Tow truck speeding leads to call for stricter rules
An Ottawa city councillor wants the city to look into regulations for tow-truck drivers after two trucks were caught racing to the scene of a collision last week.
Both drivers were charged with racing and their licenses suspended last Tuesday after they allegedly sped their trucks towards a collision near Stagecoach Road and Leitrim Road.
In Ontario, anyone with a driver's license and a truck can start towing.
Ottawa Police have contracts with companies to help clear the roads during collisions, but there is no contract for the Queensway and provincial highways.
The OPP announced earlier this month plans to contract out some of its towing work — for incidents relating to vehicles impounded for offences such as driving under suspension or impaired driving.
But regardless of contract, many truck operators listen to police scanners and hope that by geting there first, they can get the job.
"Police will broadcast over their radio system that they need a tow truck, tow operators will monitor the police and there is no highway traffic incident management plan that deals with collisions or unplanned events," said Doug Nelson with the Provincial Towing Association.
Bad habits on the road
Stittsville councillor Shad Qadri said city staff is looking at the possibility of municipal regulations
"I understand the police position, where they have to clear the roadway as soon as possible.

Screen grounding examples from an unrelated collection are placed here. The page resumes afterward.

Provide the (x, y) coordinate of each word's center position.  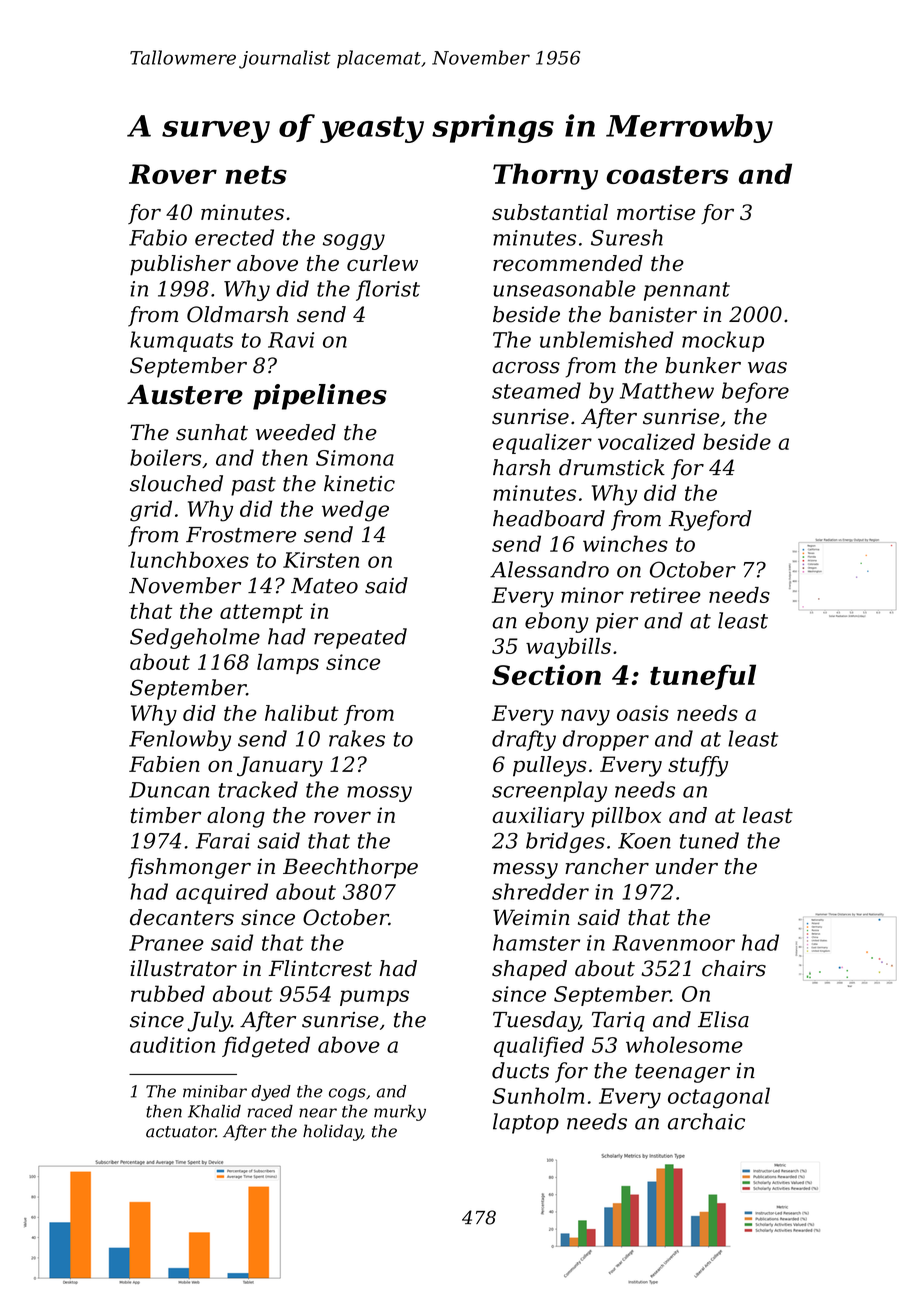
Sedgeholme (195, 638)
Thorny (545, 176)
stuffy (698, 766)
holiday (332, 1132)
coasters (667, 175)
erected (234, 237)
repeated (360, 638)
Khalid (214, 1111)
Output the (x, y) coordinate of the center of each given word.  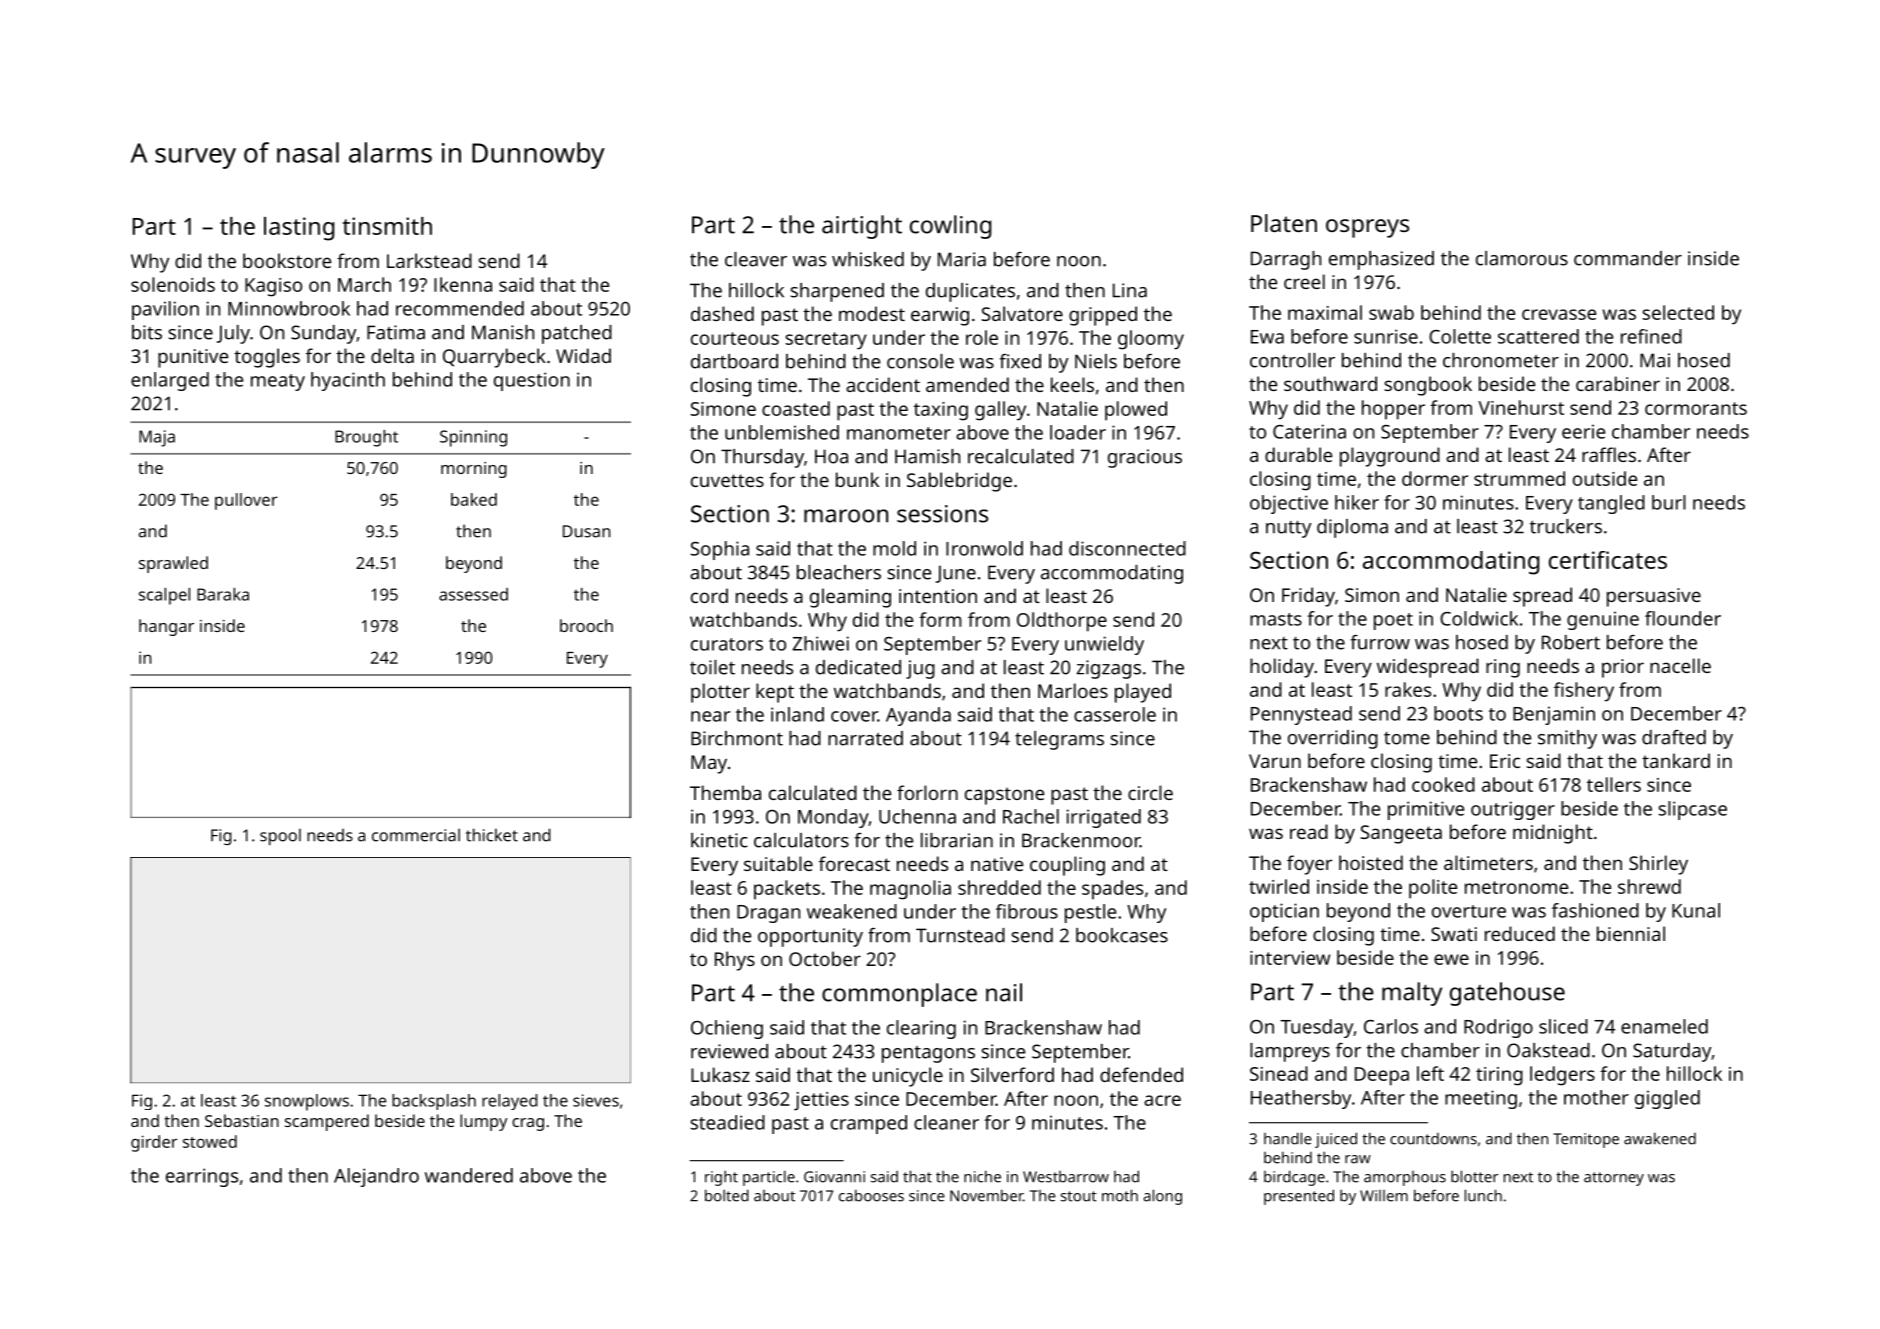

Yet I do have the right as somebody involved in the accident to call my own tow truck," said Qadri.
Joseph Perry at May's Towing Service Ltd. said he sees a lot of bad habits on the road.
"We were out last year with my wife and there were two trucks running on the side of the road, cutting into traffic, cutting back out of traffic... it's basically going to cause a major accident," said Perry.
Qadri said he would await the city report before making any recommendations.